#### 给定文段 ####

从jaeger的架构图中可以看到,微服务接入分布式调用追踪需要插入一些代码用于进行Trace Instrumentation。因为我们的项目大部分是go语言编写的,因此这里重点说一下go语言的Trace Instrumentation写法,其它语言应该类似。

初始化Tracer

根据相关的配置选项初始化Tracer,初始化方法可参考https://github.com/jaegertracing/jaeger/blob/master/examples/hotrod/pkg/tracing/init.go

// Init creates a new instance of Jaeger tracer.
func Init(serviceName string, metricsFactory metrics.Factory, logger log.Factory, backendHostPort string) opentracing.Tracer {
	cfg := config.Configuration{
		Sampler: &config.SamplerConfig{
			Type:  "const",
			Param: 1,
		},
	}
	// TODO(ys) a quick hack to ensure random generators get different seeds, which are based on current time.
	time.Sleep(100 * time.Millisecond)
	jaegerLogger := jaegerLoggerAdapter{logger.Bg()}
	var sender jaeger.Transport
	if strings.HasPrefix(backendHostPort, "http://") {
		sender = transport.NewHTTPTransport(
			backendHostPort,
			transport.HTTPBatchSize(1),
		)

#### 数据集摘录 ####

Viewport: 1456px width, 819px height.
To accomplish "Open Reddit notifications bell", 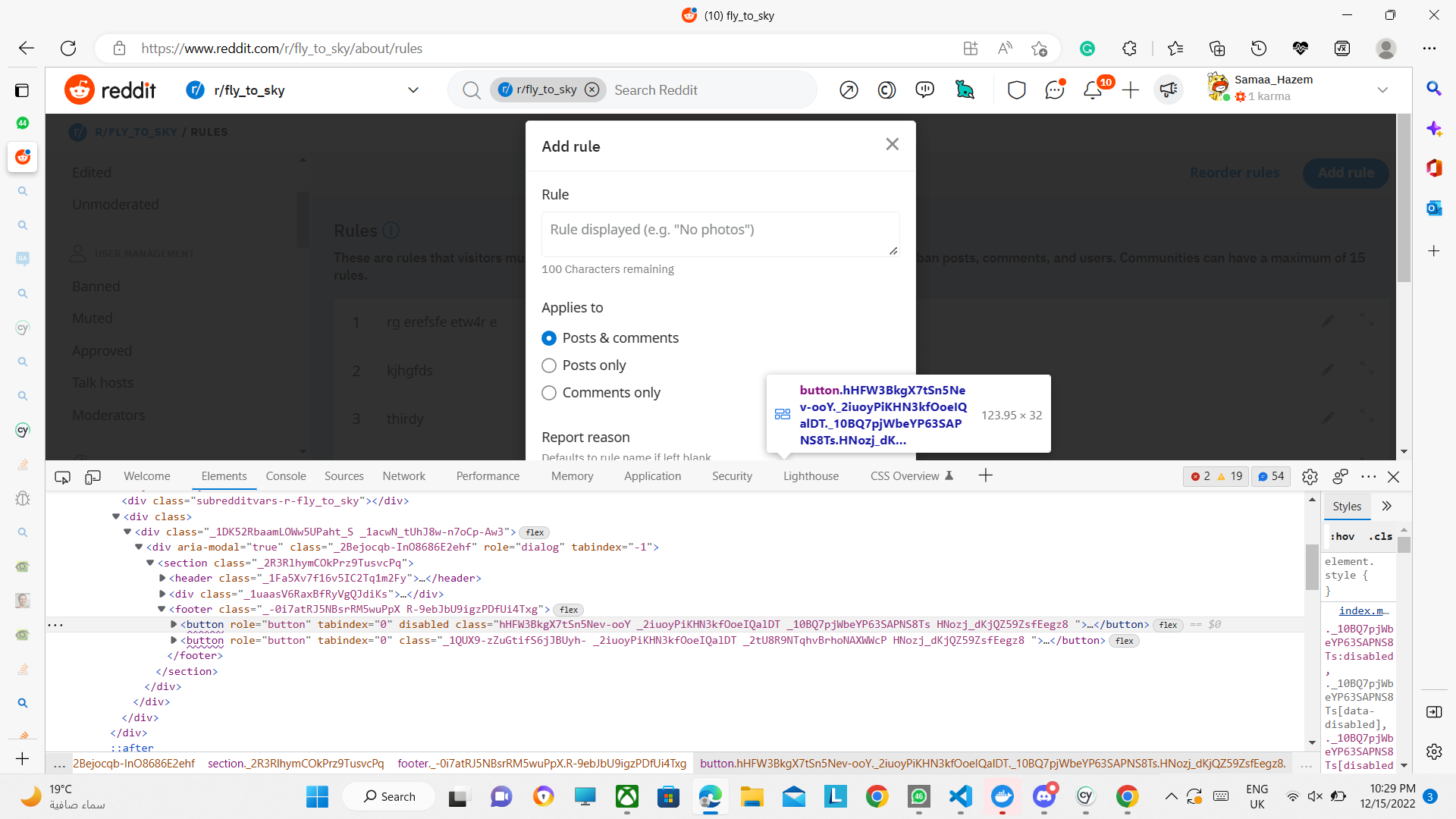I will tap(1092, 90).
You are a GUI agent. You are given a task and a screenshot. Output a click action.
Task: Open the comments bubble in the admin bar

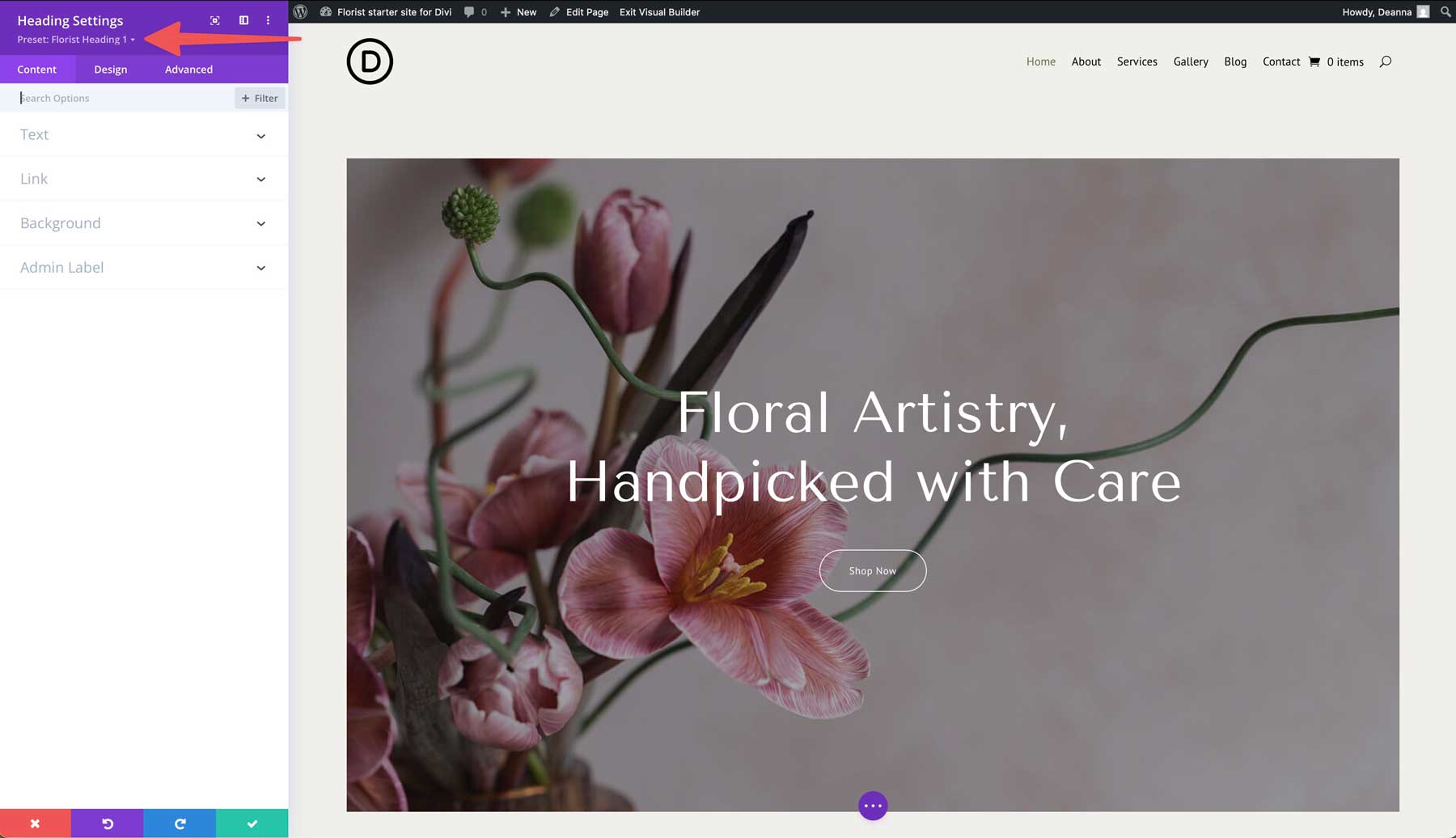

####

任务说明:
给定文段的代码中定义了 Init 函数。请列出该函数的全部参数名称。

练习答案:
serviceName、metricsFactory、logger、backendHostPort